Sa froideur, sa franchise et son refus de se plier aux attentes d’agréabilité féminine en font un personnage qui se démarque, même si on ne l’aime pas spécialement. Sa décision d’épouser un meurtrier reste incompréhensible, mais elle permet de boucler l’épisode en montrant que l’antipathie n’est pas un indicateur moral – un point qu’Elsbeth explore parfois mais rarement de manière aussi frontale. La scène finale, où on la retrouve en 2030 à la tête d’une marque de cosmétiques rachetée par un grand groupe, apporte une touche ironique qui sauve un peu l’ensemble : Peyton n’est pas une victime, pas une héroïne, pas une méchante, juste quelqu’un qui navigue dans un monde d’hommes comme elle peut. Et ça, c’est en phase avec plusieurs thématiques déjà abordées cette saison.

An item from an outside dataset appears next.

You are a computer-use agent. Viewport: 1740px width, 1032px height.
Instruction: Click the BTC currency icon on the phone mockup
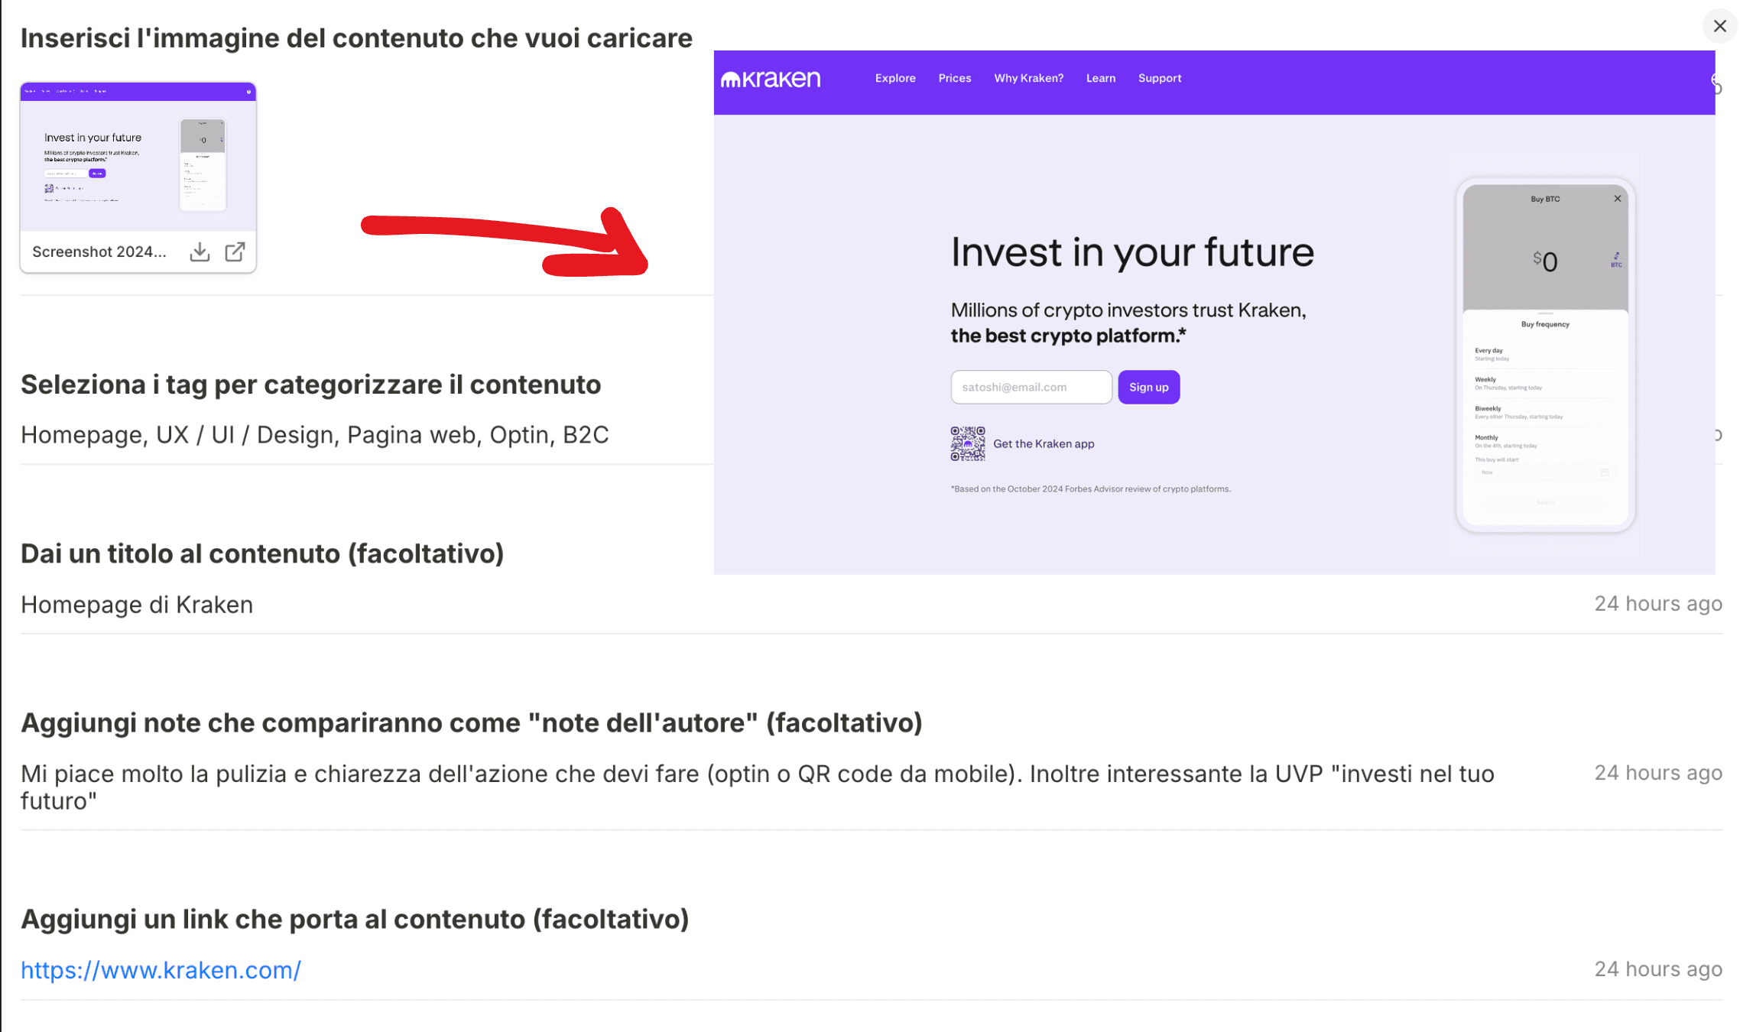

« Basket Case » est un épisode qui se regarde sans difficulté, mais qui me laisse un sentiment étrange, comme s’il avançait avec de bonnes idées qu’il n’avait pas vraiment envie de pousser. Les parallèles trop visibles avec une affaire réelle brouillent un peu le propos, et l'enquête elle-même manque de chair. Reste l’interaction entre Peyton et Elsbeth, qui offre quelques moments intéressants et rappelle ce que la série sait faire : montrer comment les femmes ajustent leur façon d’exister dans des environnements qui les scrutent en permanence.
Note : 5/10. En bref, « Basket Case » est un épisode qui se regarde sans difficulté, mais qui me laisse un sentiment étrange, comme s’il avançait avec de bonnes idées qu’il n’avait pas vraiment envie de pousser.